## Advantage, Efficiency, and Game Theory (Part 2 of 3)

# Kubb Economics 101

*(continued from Part 1)*

Say what now? Where’s this 40% number coming from? Well,
this gets to another project I’ve been working on, which is to express Kubb performance
in a slightly different way, and it’s based on this premise:

Kubb is not a game of accuracy - Kubb is a game of economy.

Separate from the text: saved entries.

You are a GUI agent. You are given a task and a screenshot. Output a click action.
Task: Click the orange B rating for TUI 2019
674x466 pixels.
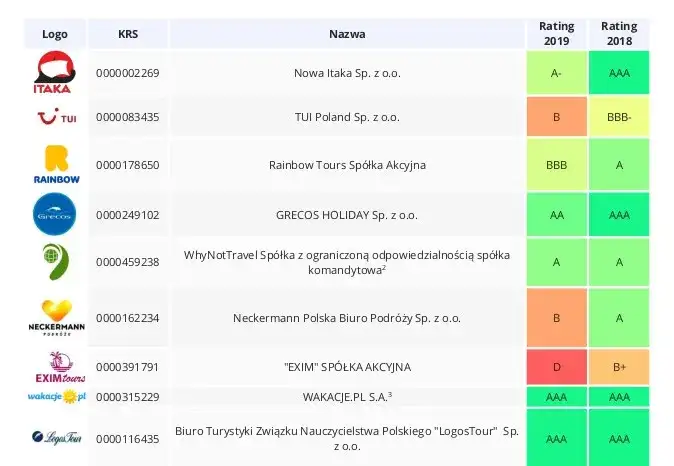click(556, 117)
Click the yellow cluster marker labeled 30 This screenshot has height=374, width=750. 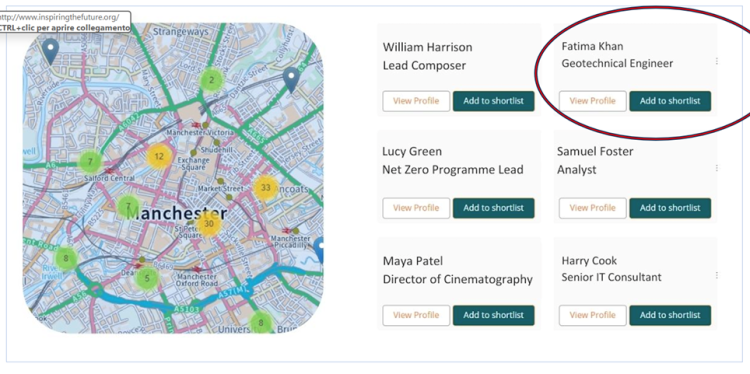(x=209, y=224)

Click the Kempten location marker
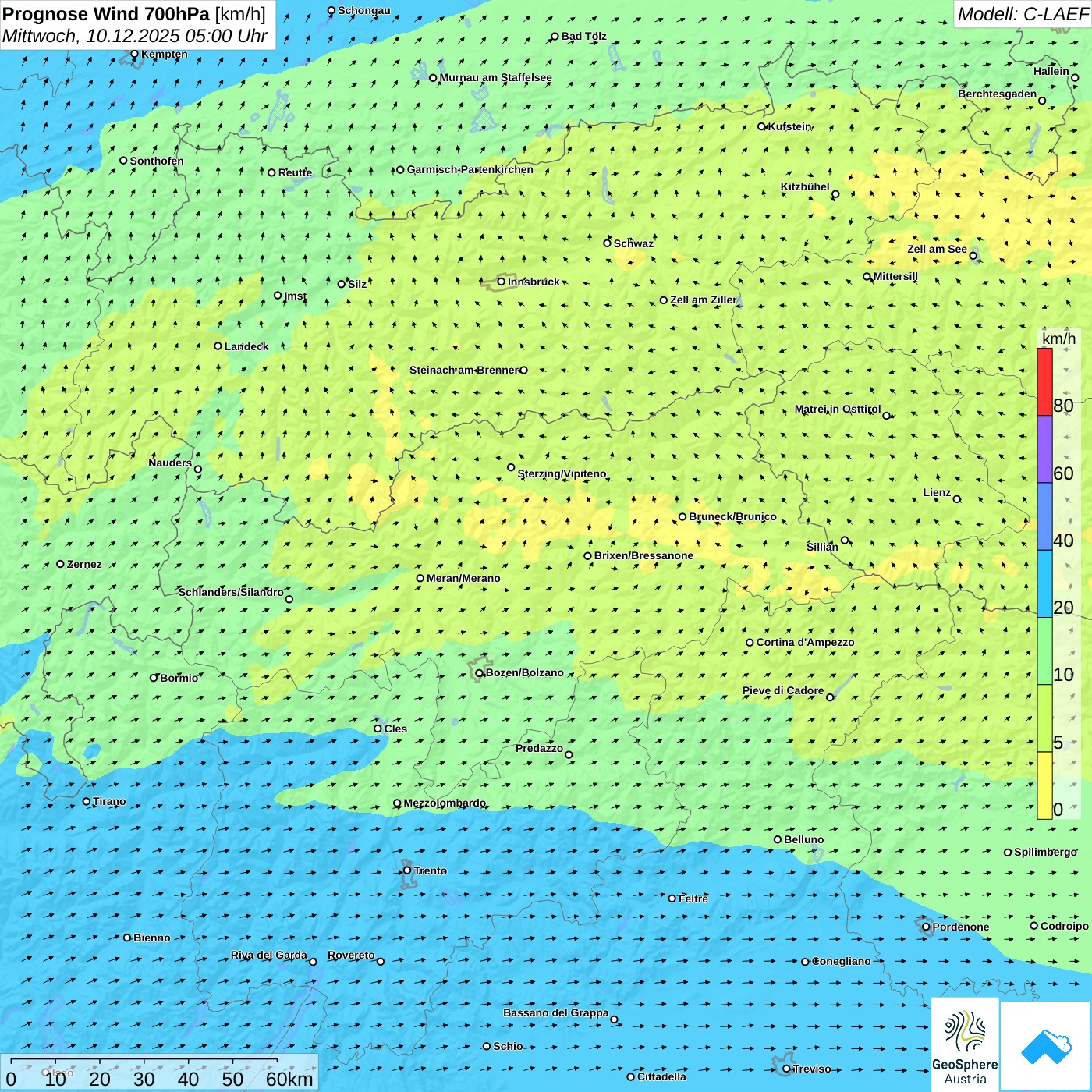click(x=134, y=55)
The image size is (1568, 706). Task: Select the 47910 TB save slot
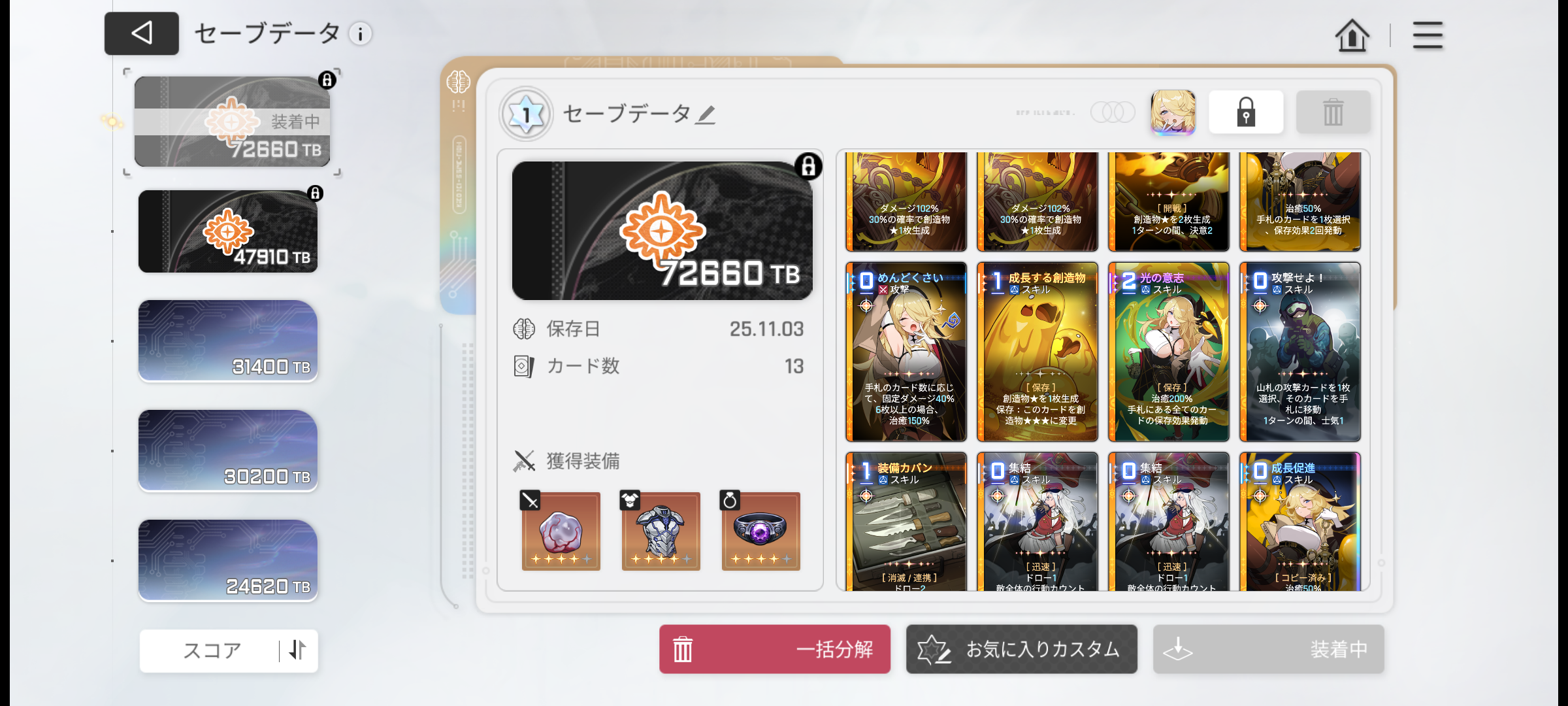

Accuracy certainly helps, but it’s only related to the goal of the game – not the goal itself. Say one player throws a perfect group of 5 field kubbs and drops them with a single baton, then goes 1-of-5 at the base kubbs. Another player throws 5 kubbs, all penalties which are then scattered all over the pitch, but she never misses with her batons, clearing them with 5 then gaining a base kubb with baton #6. Who had the better round? One player went 100% but the other only hit with 2 out of 6 batons. None of that really matters though, because the bottom line is that they each toppled five field kubbs and a base kubb with their six batons. These two rounds were equally efficient, and therefore the players were performing equally.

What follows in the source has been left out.